§ **Data records**:
========================================================================

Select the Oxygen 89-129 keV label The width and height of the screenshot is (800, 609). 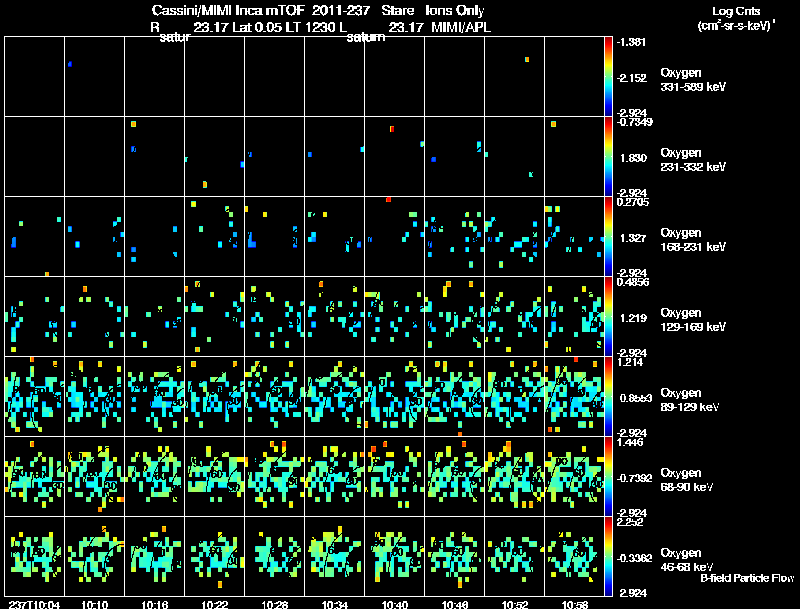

========================================================================

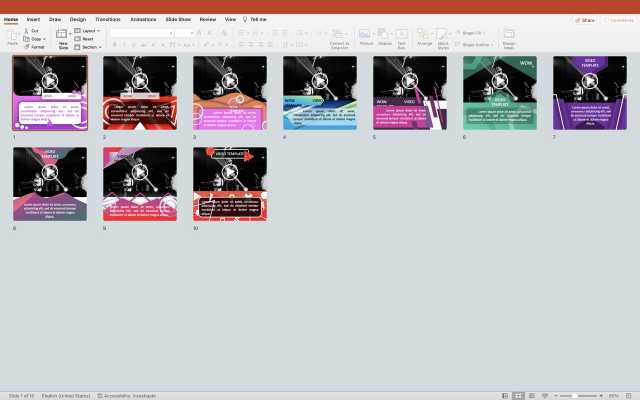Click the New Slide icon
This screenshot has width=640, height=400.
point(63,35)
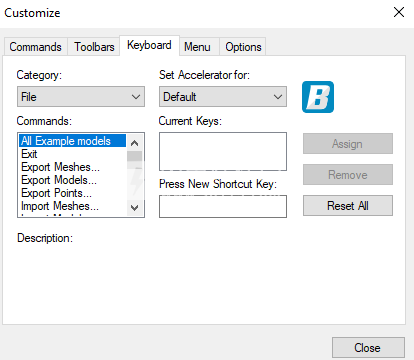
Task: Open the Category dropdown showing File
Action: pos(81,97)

========================================================================

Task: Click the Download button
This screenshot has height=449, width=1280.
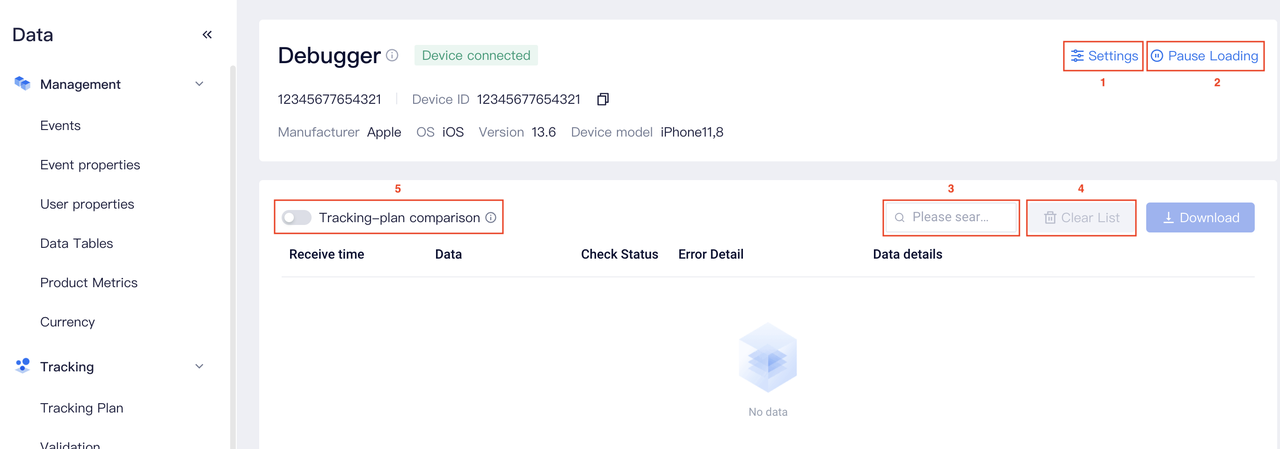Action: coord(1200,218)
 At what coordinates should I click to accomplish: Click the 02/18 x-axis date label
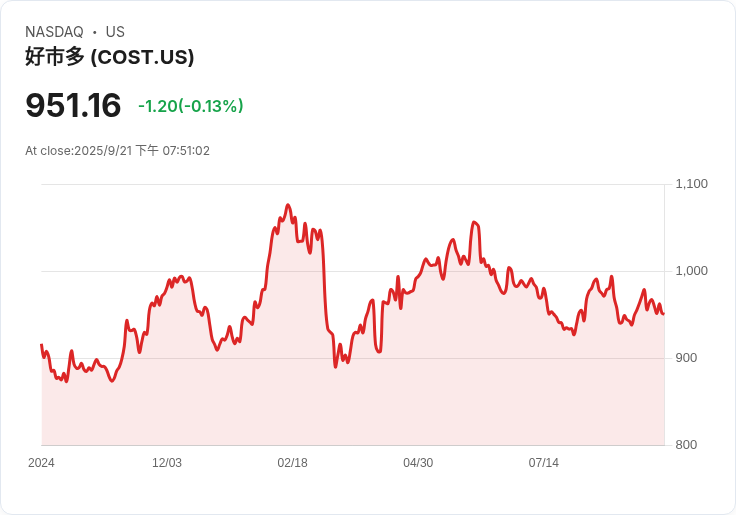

========================================================================

§ **Problem to solve**:
In the data above, retype only the stretch from the line with "This screenshot has height=449, width=1280." through the line with "At what coordinates", word for word, and skip any pictures.

§ **Your solution**:
This screenshot has height=449, width=1280.
Action: coord(1200,218)
 At what coordinates should I click to accomplish: Click the 02/18 x-axis date label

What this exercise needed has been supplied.